His visualisations of the geometry demanded by the zoning rules, and his interpretation of these as possible building forms, were hugely influential. Here then was an interesting coming together of regulation to protect the public good with the capitalist free market to produce what must count as one of the great cultural assets of the twentieth century, the New York skyline, symbolic of the ‘land of the free’ and the American dream for so many immigrants as they arrived at Ellis Island.

That skyline has become a cultural artefact, iconic of both a regulated free market and the democratic ideology that made this possible.  In this it captures a set of non-use values: symbolic, cultural and moral. These are the kind of values that form the shared assumptions that hold a community or society together. It is no accident that Al’Qaeda chose to attack this skyline in 2001. In demolishing the twin towers, at one stroke they struck at the outstanding symbol of market based capitalism, democracy and world trade. More recently the Taliban committed similarly shocking violence to the Buddhas of Bamiyan, leaving an empty void in the cliff face as the only memory of a centuries old ideology of peace.

These acts of wilful destruction illustrate yet another kind of value, one which has been discussed recently in the context of climate change and environmentalism. The value we might place on the conservation of polar bears in the arctic has been called ‘existence value’. This is interesting. I might never have seen a polar bear in the wild, and never intend to, but it is nice to know that it exists. When the Buddhas were destroyed, or we hear that the last speaker of some language has died, we feel that the world is a poorer place.
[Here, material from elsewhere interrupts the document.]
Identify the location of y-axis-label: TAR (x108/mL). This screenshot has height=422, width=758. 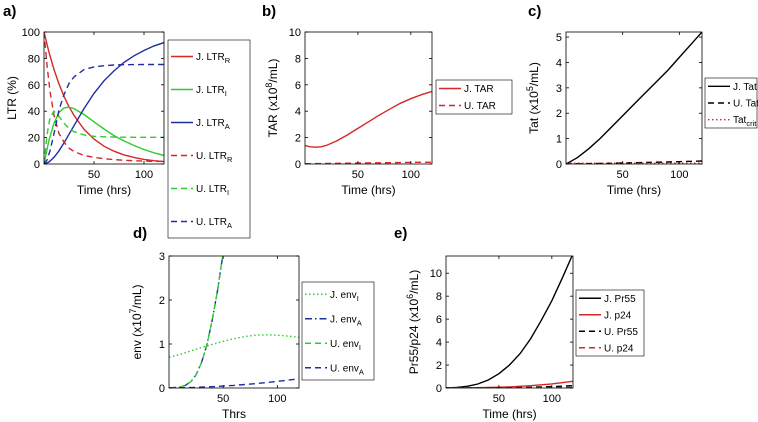
(272, 98).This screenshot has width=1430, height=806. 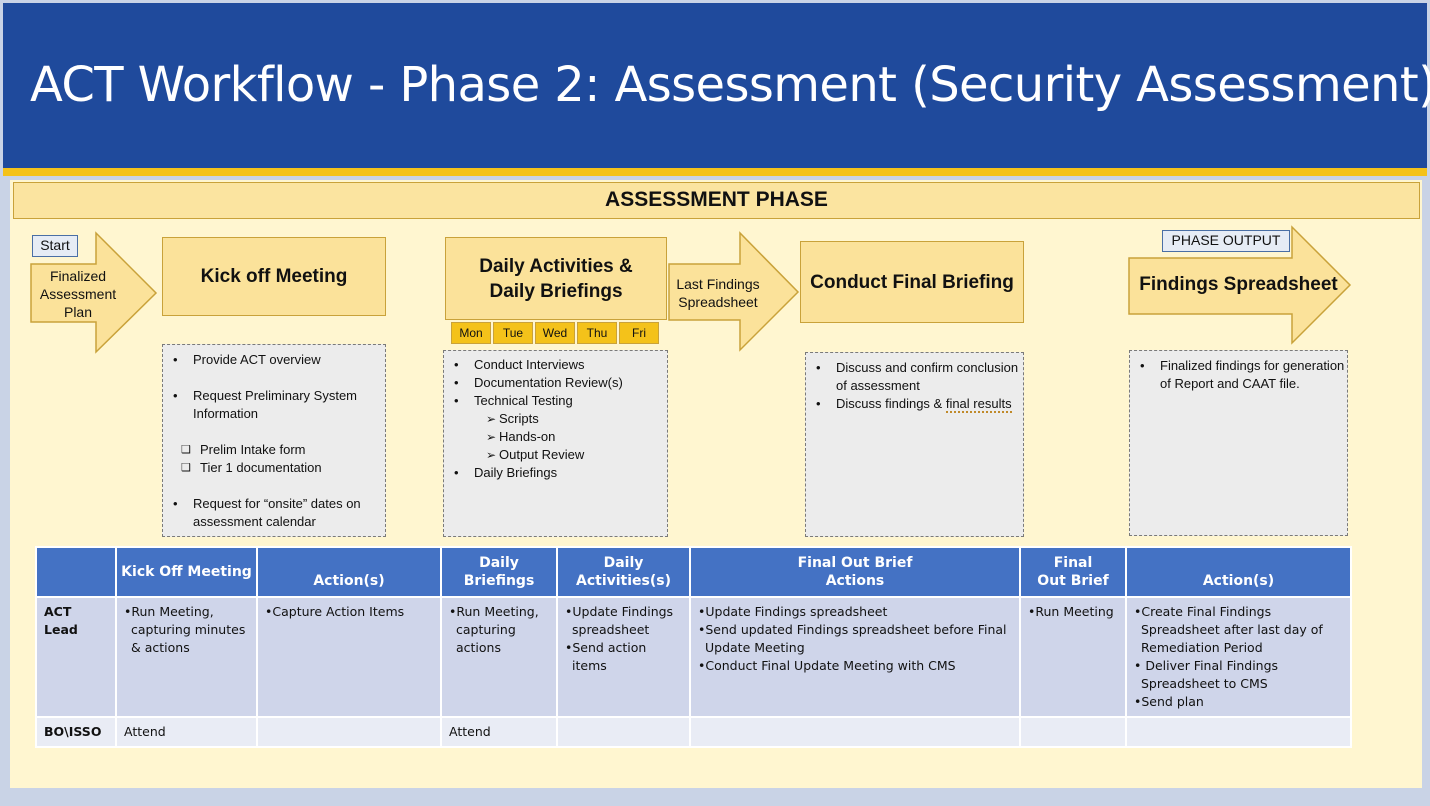 I want to click on row-label: BO\ISSO, so click(x=76, y=732).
Here I suggest that the ultimate judgement of human creativity is of the creation of existence value. This is not at odds with exchange value, nor is it solely a product of individual artistic authorship, as the New York skyline shows us, but it does say whether a creative act has risen above pure utility to say something about the culture that has produced it and to enshrine the values of a society. This for me is what we should aspire to in the creation of the built environment.